START TASK INPUT

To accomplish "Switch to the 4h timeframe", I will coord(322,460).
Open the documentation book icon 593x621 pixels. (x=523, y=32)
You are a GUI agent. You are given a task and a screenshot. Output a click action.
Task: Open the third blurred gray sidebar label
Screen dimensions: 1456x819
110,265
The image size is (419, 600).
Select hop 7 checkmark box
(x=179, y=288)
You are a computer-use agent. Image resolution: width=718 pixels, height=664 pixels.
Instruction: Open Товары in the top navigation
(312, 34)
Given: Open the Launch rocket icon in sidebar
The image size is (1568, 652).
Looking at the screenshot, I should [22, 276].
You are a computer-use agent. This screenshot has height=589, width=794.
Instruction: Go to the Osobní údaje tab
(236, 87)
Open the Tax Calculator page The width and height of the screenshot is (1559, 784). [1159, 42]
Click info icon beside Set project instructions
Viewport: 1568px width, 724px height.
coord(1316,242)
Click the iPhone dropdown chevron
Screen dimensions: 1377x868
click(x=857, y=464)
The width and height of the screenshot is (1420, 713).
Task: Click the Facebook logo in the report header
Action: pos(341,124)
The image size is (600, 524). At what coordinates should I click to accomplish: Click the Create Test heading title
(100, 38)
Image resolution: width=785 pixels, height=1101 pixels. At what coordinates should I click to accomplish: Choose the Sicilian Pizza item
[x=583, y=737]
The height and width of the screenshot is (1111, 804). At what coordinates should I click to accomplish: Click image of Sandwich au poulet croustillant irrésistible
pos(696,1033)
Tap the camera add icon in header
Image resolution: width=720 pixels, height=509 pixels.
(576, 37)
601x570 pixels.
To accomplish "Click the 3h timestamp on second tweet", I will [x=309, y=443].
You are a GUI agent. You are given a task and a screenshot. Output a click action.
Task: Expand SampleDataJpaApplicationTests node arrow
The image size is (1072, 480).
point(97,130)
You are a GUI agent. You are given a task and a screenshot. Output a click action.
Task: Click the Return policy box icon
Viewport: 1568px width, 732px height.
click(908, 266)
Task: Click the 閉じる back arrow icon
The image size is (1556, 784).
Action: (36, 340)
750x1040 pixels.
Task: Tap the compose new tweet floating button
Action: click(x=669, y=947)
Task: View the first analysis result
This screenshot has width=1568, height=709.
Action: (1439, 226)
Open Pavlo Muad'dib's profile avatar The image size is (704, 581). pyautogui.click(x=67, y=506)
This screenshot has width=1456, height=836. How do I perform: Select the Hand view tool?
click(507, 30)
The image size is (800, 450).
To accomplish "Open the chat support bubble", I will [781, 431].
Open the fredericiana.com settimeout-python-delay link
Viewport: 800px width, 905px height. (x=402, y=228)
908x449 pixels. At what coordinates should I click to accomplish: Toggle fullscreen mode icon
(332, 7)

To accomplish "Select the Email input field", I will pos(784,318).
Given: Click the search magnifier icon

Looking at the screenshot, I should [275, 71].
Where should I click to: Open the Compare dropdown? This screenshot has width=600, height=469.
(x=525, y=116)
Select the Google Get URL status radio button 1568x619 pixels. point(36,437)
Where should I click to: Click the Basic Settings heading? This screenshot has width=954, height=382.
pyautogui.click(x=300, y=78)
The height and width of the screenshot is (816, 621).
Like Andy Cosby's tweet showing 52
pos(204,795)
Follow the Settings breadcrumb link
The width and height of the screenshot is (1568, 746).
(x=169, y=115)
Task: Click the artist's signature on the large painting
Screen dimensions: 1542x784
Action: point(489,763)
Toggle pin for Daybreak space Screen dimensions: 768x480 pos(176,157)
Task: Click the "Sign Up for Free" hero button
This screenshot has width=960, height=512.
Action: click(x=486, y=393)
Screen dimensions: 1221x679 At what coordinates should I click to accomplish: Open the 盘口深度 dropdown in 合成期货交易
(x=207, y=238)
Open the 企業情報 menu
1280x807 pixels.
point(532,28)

END TASK INPUT

** EXERCISE BRIEF **
For each line in the entries that holds "sidebar", return that line.

** RESPONSE FOR THIS EXERCISE **
Task: Open the third blurred gray sidebar label
Given: Open the Launch rocket icon in sidebar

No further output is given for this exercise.